* WORK REQUEST: Find the "You are a computer-use" line in the records below and repeat it and every later line exactly, up to the last; do not include pictures.

* SOURCE INFORMATION:

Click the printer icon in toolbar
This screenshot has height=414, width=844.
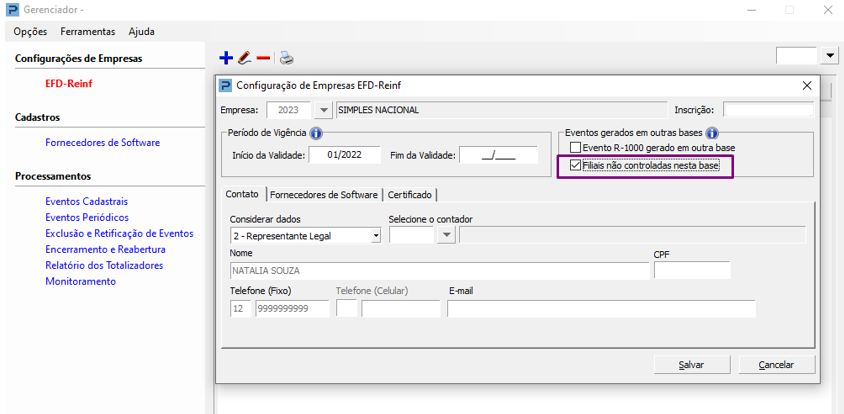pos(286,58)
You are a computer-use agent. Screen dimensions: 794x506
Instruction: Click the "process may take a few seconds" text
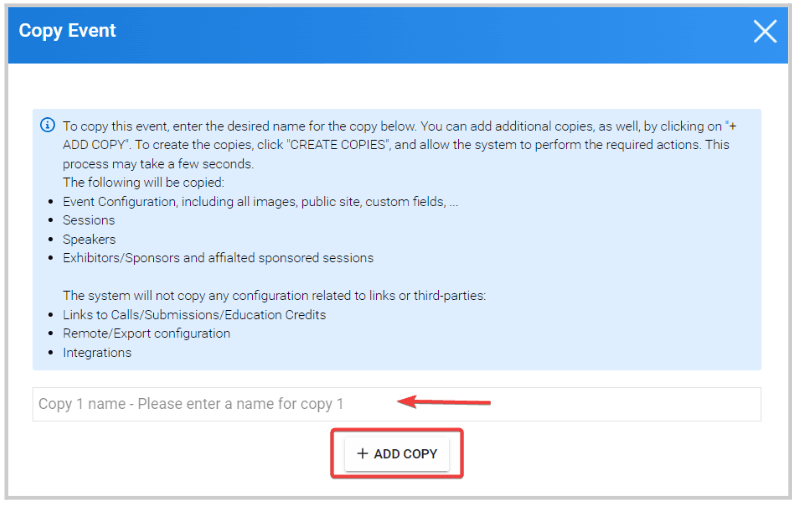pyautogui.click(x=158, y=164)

* WRITTEN SOLUTION:
You are a computer-use agent. Screen dimensions: 794x506
Instruction: Click the "process may take a few seconds" text
pyautogui.click(x=158, y=164)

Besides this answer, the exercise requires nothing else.